Nat’l Union Fire Ins. Co. of Pittsburgh, PA v. Intrawest ULC, et al., No. 13-cv-00079-PAB-KMT, 2015 WL 1326199 (D. Colo. Mar. 20, 2015).
The U.S. District Court for the District of Colorado denies an insurer’s motion to dismiss, reasoning that under Colorado law, a party may assert a statutory bad faith claim as a “first-party claimant” and still pursue a third-party bad faith claim under common law.
National Union Fire Insurance Company of Pittsburgh, PA (“National Union”) issued five commercial general liability (“CGL”) insurance policies to Intrawest ULC f/k/a Intrawest Corporation (“Intrawest”), a developer of US and Canadian ski resorts, under an Owner Controlled Insurance Program (“OCIP”). As part of the OCIP, National Union and Intrawest entered into a Paid Loss Addendum and Policy Funding Schedule applicable to policies issued from 1998 to 2001, and another such addendum applicable to policies issued from 2001 to 2002. National interpreted these addenda as placing a $5,000,000 aggregate limit on coverage for all development projects.
Intrawest began developing a number of ski resorts in 1998. Over the course of the next several years, several lawsuits were commenced against Intrawest in both the United States and Canada. Each of the suits included allegations of faulty construction and design and sought compensation for property damage.

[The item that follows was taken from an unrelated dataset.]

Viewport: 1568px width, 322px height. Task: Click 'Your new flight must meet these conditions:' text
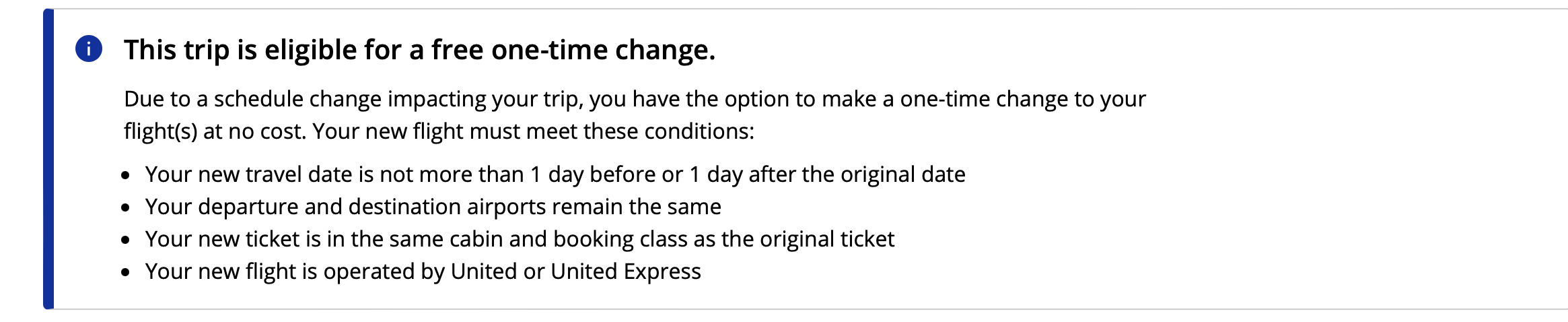tap(533, 131)
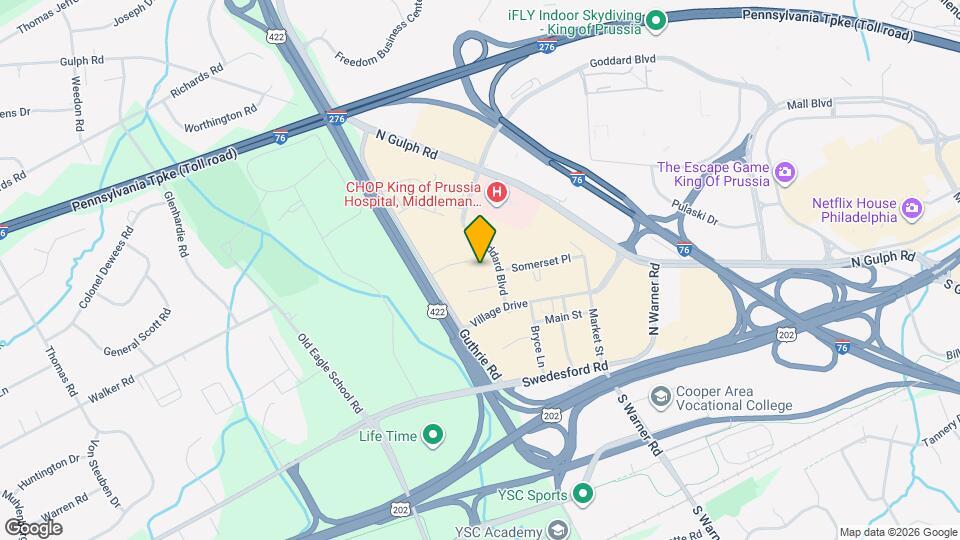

In response to these actions, National Union filed suit in the United States District Court for the District of Colorado seeking a declaration that its policies had an aggregate limit of $5 million pursuant to the Paid Loss Addenda, and that its obligations were satisfied after paying this limit.
In addition, a number of real estate developers who worked on projects covered by the National Union policies, or were named defendants in suits arising from covered projects, were permitted to intervene. The intervenors had tendered claims to National Union under the OCIP that totaled over $25 million. The intervenors’ complaint included, among other things, claims for common law bad faith and statutory bad faith under Colo. Rev. Stat. § 10-3-1115 and § 10-3-1116. National Union moved to dismiss intervenors’ bad faith claims.
National Union argued that the intervenors’ statutory claim should be dismissed because only “first party claimants” could bring statutory bad faith claims under Colorado law. According to National Union, because courts view claims under CGL policies as “third-party claims” under common law, intervenors’ claims under the CGL policy could not provide a basis for a statutory cause of action. The court rejected National Union’s argument, explaining that courts interpreting Colorado’s bad faith statutes made clear that the statutory right of action was different from common law bad faith. The court reasoned that there was no indication that Colorado’s General Assembly intended for “first-party claimants” under the bad faith statute to include only those persons who could bring “first-party claims” under common law. Rather, the statute clearly defined “first-party claimant” in a manner that does not preclude CGL insureds from bringing a statutory bad faith claim.
National Union further argued that the statutory claims had to be dismissed because intervenors sought “damages” resulting from the satisfaction of underlying claims, instead of “benefits owed” under an insurance policy, as required under the bad faith statute. According to National Union, defense and indemnity costs are not “benefits” under a CGL policy. The court disagreed, explaining that Colorado indeed views the payment of defense costs and indemnity for covered claims as “benefits” of a CGL insurance policy. Accordingly, National Union’s motion to dismiss was denied.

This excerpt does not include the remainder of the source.